Мы ушли, а он продолжал баюкать Сейнвен, сидя на куче шлака. Когда мы стали подниматься к Тэрнпайку, он запел ей песню, и резкие порывы ветра доносили до нас звуки его глубокого мягкого баса.

Драки всегда назначались у пруда. Это было удобно во многих отношениях: до поселка было рукой подать, на случай если одного из бойцов приходилось относить домой; фонарь на столбе давал возможность видеть противника, а глубокий слой ила смягчал падение побежденного.

Я увидел отца и подбежал к нему, весь дрожа, на этот раз не от холода.

— Ради Бога, разделайся с ним побыстрей, — сказал он. — Я совсем закоченел.

Неподалеку стояли Большой Райс Дженкинс и несколько его приятелей — головорезов из трактира «Барабан и обезьяна». Они сбились в кучку, стараясь укрыться от мокрого снега. Мозен стал раздеваться.

Шарф Морфид, куртка, рубашка полетели на землю, и я взялся за фуфайку.

— Фуфайку оставь, — сказал отец.

Подтягиваю пояс, чтоб лучше держались штаны — если они спадут во время драки, мне проходу не будет. Ну, готово! Я обернулся. В мигающем свете фонаря грудь и плечи раздевшегося до пояса Мозена казались широкими, как у взрослого.

— Десять минут? — спросил Большой Райс необыкновенно вежливым тоном.

— Пять, — сказал отец. — Два года и шесть дюймов разницы — чего вам еще надо?

— Пять так пять, — ответил Райс. — Чтобы разделаться с Мортимерами, хватит и пяти минут.

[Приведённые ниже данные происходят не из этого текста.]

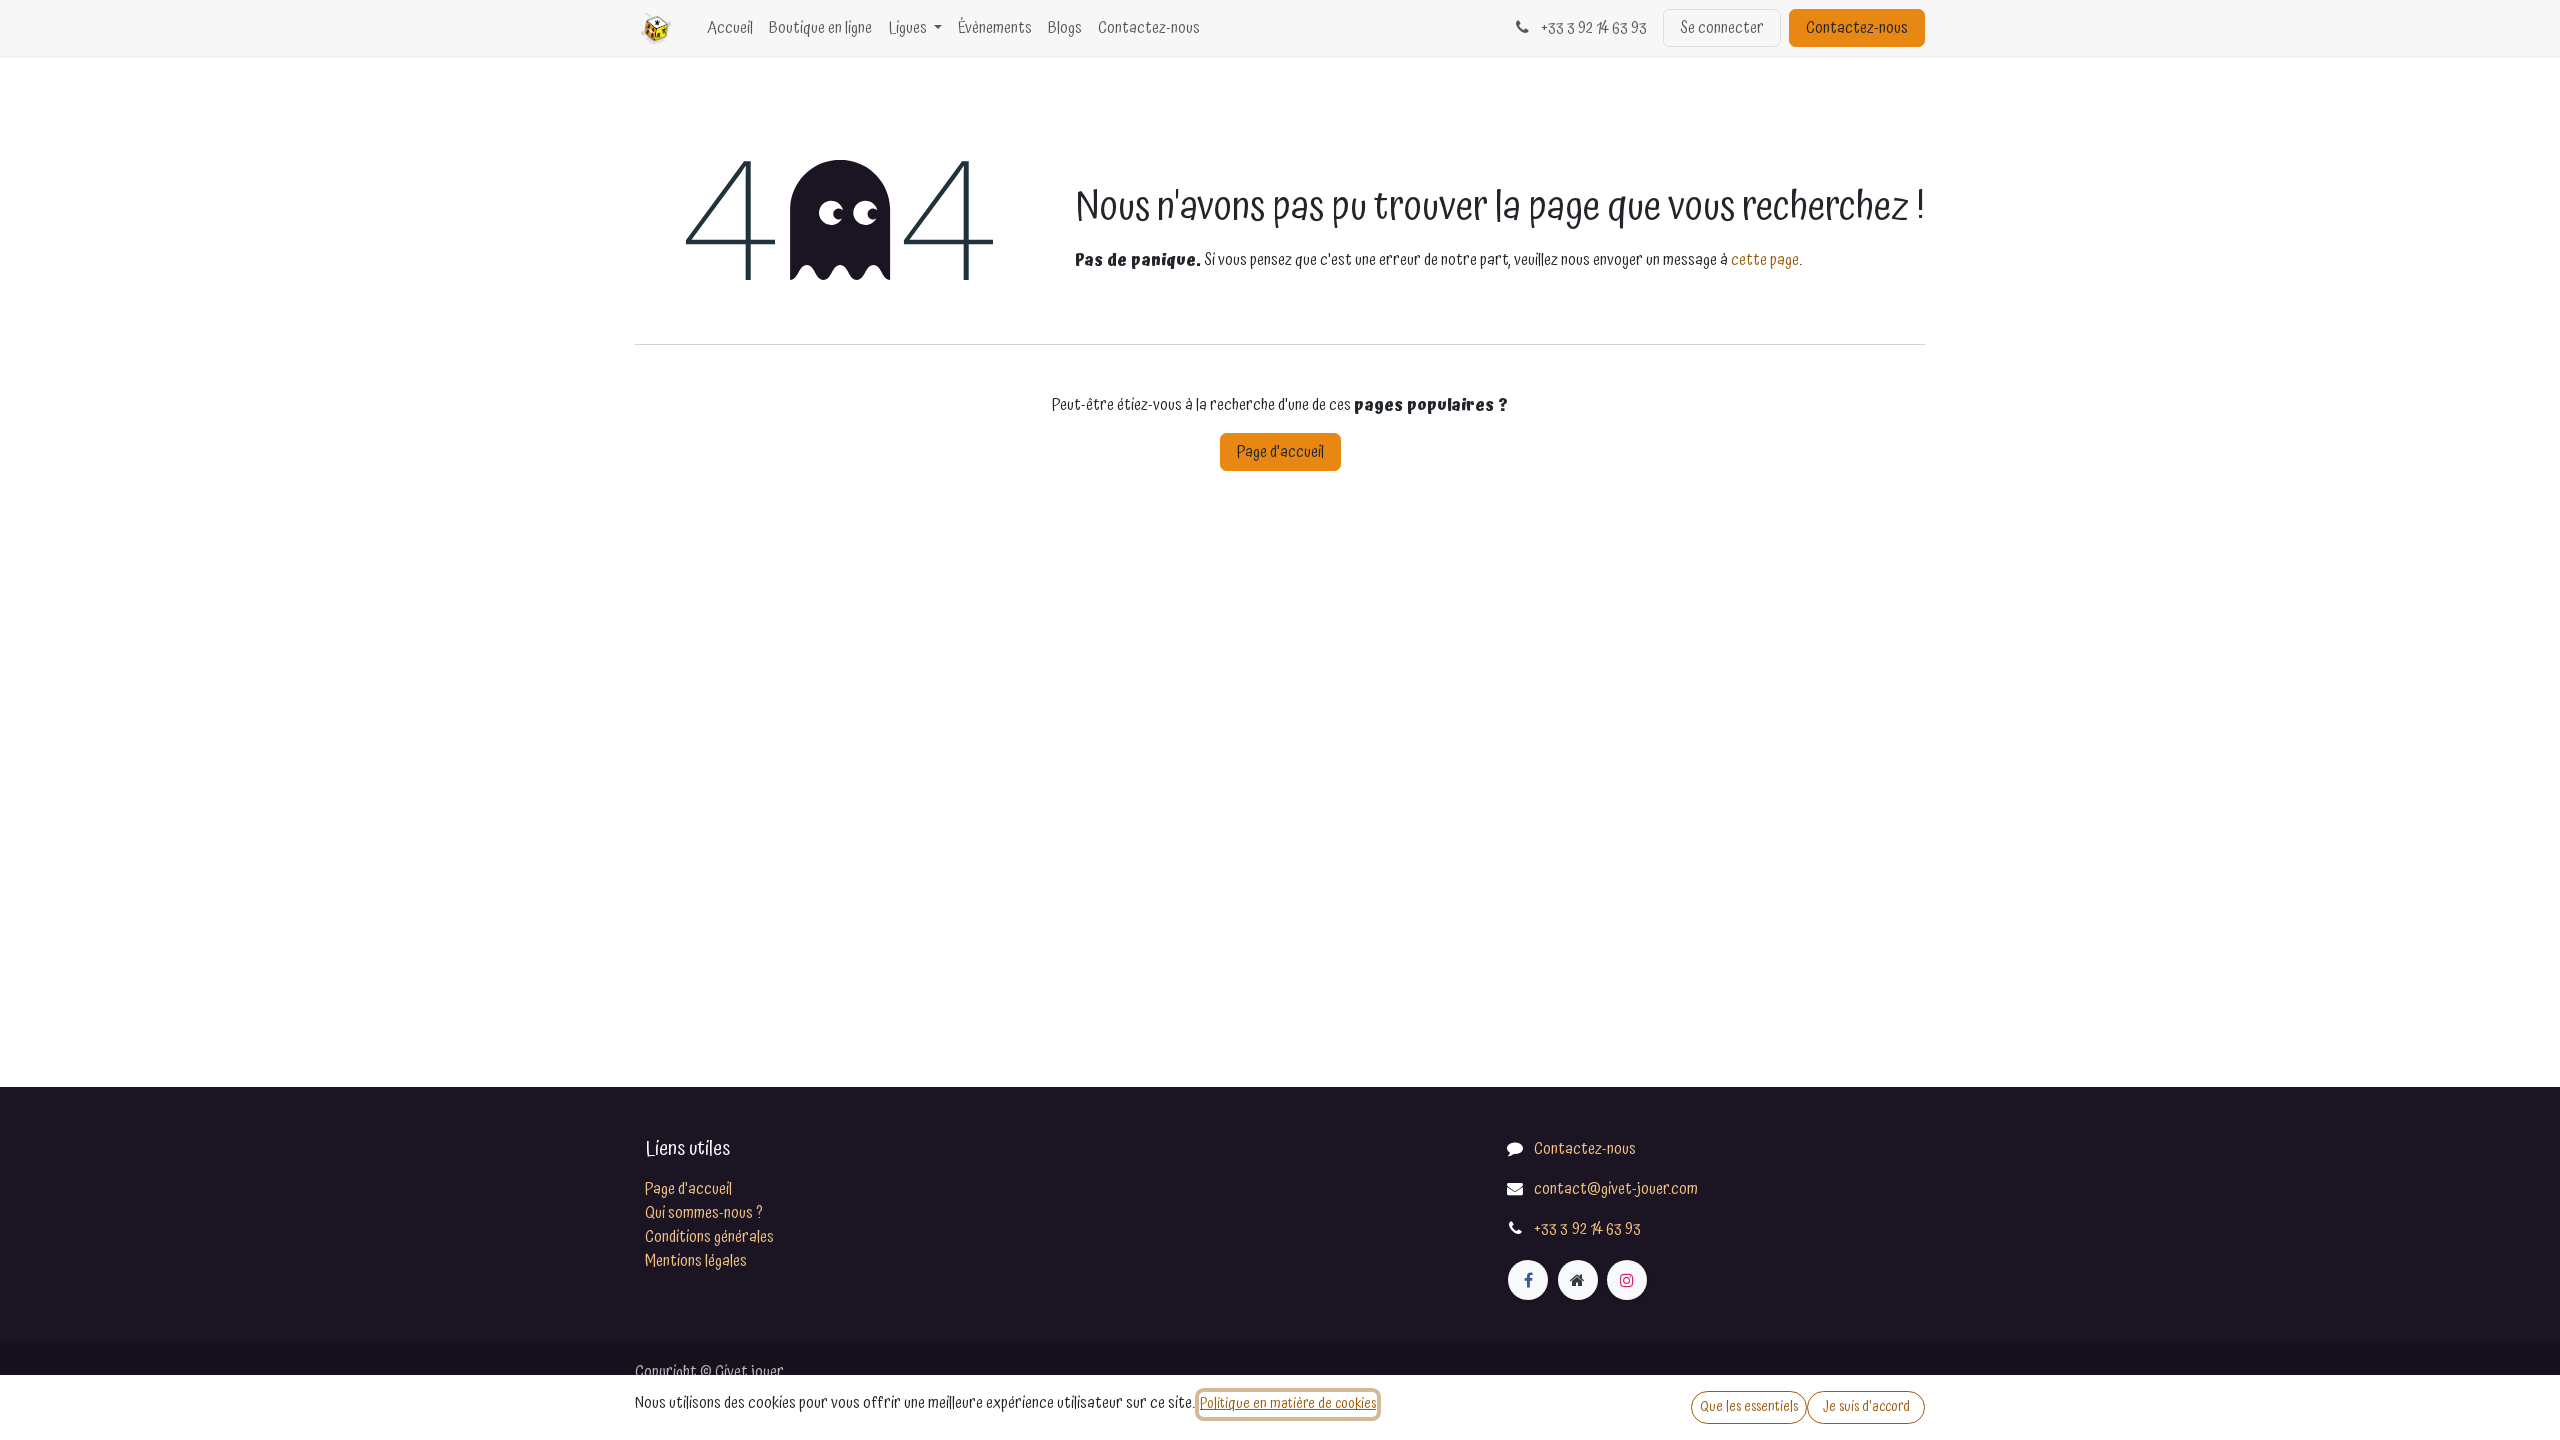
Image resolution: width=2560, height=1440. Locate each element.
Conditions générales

Он подтолкнул Мозена вперед.

— Ну, начинайте.

— Бей по носу, — шепнул отец, укрывавший меня полой своей куртки. — Красивый прямой нос — так и просит английского прямого левой. Подпорть ему красоту…

И он легким пинком вытолкнул меня навстречу Мозену.


Под спиной холодела мокрая трава — Мо ударил первым. Я поглядел на чуть мерцавшие звезды, затем потряс головой и вскочил на ноги. Размахивая кулаками, Мо несся на меня, как вагонетка под гору, но я отступил в сторону, и он проскочил мимо, круто остановился, повернулся и снова бросился в атаку.

— Левой, — скомандовал отец, но голова Мозена уже дернулась назад от удара, и я ощутил сладкую боль в костяшках пальцев. Туман у меня в голове рассеялся, и, пританцовывая, я посылал один удар левой за другим, а он лишь беспорядочно махал кулаками, топчась на месте, качаясь и всхрапывая.

— Лупи его! — заорал Райс, и Мо, прыгнув вперед, замолотил по мне кулаками. Мы стояли вплотную друг к другу и лупили куда попало, чаще всего не попадая никуда; затем Мо наклонил голову и рванулся вперед.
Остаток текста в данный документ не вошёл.